Ma il documentario è passibile di ambiguità. Tra le altre cose, la voce narrante è di Gioele Dix, parla di “antifascisti incalliti”, fa ricorso a una frase di Cesare Pavese per apparentare la morte di fascisti e partigiani e suggerisce esplicite, ardite analogie tra l’originaria Via Crucis e quella del Duce a Piazzale Loreto: “L’analogia è nel libro, il mio non è uno sguardo compiacente”, si difende Laurenti, ed esclude categoricamente che il doc sia “celebrativo, elogiativo del Duce. Non è un’apologia del fascismo, ma non ho avuto timore di indagare in un territorio nemico, ostile”.
E il Mussolini Cristo? “E’ un documentario su un libro storico: l’unto del signore lo portiamo dentro, è una figura carismatica da cui ogni tanto siamo soggiogati. Ma insieme non è un’analisi storica del fascismo: l’impostazione non è personalistica, per capire il regime, sostiene Luzzatto, bisogna capire la relazione tra gli italiani e il corpo del duce”. E allora perché questi dubbi? “Perché penso che il film non ricalca certamente un modo standard di raccontare il fascismo e l’antifascismo: forse fa un passo più avanti, come il libro di Luzzatto, uno storico che usa occhiali nuovi perché le cose sono stagnanti. Do voce a persone (fascisti, nostalgici, simpatizzanti, etc.) senza diritto di  cittadinanza nell’universo filmico. Fascisti o antifascisti, ognuno prende dal film quel che porta: io la penso così”.
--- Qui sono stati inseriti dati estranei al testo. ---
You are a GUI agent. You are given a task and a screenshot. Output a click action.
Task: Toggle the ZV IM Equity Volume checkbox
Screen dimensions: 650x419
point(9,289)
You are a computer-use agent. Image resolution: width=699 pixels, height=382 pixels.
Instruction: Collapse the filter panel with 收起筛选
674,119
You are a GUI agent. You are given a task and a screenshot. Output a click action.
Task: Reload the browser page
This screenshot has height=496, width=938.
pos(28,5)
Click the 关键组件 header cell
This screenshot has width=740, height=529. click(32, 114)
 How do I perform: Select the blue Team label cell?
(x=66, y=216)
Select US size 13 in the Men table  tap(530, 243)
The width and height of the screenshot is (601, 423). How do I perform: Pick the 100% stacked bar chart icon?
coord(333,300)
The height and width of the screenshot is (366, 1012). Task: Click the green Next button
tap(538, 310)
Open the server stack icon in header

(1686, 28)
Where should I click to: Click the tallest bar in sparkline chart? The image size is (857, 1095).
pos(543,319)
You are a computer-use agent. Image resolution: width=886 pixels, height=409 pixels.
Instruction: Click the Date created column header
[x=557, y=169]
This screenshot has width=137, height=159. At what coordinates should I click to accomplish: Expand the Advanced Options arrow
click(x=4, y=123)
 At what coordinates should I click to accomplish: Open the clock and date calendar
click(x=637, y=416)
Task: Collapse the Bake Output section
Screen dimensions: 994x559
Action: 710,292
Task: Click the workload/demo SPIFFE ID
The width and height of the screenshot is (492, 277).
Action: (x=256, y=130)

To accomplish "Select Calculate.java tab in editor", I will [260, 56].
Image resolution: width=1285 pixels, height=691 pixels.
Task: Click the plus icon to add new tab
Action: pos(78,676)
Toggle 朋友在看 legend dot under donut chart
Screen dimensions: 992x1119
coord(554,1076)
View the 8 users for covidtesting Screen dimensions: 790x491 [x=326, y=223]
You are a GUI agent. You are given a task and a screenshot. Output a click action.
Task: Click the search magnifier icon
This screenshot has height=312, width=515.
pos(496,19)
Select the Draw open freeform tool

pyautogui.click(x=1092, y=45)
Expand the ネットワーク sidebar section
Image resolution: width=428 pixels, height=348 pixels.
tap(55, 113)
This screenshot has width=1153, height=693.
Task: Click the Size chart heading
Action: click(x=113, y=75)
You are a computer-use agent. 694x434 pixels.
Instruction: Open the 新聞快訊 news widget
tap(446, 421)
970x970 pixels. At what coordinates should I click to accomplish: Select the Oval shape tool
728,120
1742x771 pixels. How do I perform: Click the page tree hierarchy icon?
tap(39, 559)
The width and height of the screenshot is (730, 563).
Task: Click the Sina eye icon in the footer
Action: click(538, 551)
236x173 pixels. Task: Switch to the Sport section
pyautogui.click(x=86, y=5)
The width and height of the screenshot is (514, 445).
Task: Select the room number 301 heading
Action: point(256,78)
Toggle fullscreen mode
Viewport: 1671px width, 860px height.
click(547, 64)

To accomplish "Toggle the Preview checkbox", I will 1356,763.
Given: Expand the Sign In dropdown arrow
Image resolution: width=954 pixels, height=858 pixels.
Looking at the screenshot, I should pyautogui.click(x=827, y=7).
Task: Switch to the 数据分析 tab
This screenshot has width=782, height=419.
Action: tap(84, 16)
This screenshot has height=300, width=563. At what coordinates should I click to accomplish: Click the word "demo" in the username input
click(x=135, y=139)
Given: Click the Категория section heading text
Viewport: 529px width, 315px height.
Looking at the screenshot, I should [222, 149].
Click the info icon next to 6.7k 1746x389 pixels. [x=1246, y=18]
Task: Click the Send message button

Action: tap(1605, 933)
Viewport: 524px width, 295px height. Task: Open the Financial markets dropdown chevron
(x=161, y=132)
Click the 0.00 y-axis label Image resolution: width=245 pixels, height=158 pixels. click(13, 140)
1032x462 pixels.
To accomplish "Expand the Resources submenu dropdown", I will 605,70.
E gli italiani come la pensano? “Abbiamo chiuso con il fascismo senza fare conti precisi, i tedeschi li hanno fatti in maniera più profonda col  nazismo: certi meccanismi non metabolizzati rimangono fonte di un bipolarismo estremo, servirà un’altra generazione”, conclude Laurenti.
Ma l’ultima parola è per Luciano Sovena, l’ad di Cinecittà Luce che a Torino ha portato anche Il sorriso del capo (sempre Mussolini) di Marco Bechis: “Rivendico di aver dato la massima libertà espressione a tutti gli autori con cui ho lavorato. E rivendico la libertà di un festival come Torino che mette in cartellone questi documentari. Viceversa, il festival di Roma ha avuto problemi, avrebbe voluto anteporre alla proiezione de Il corpo del duce una presentazione con Gad Lerner. Torino ha coraggio”.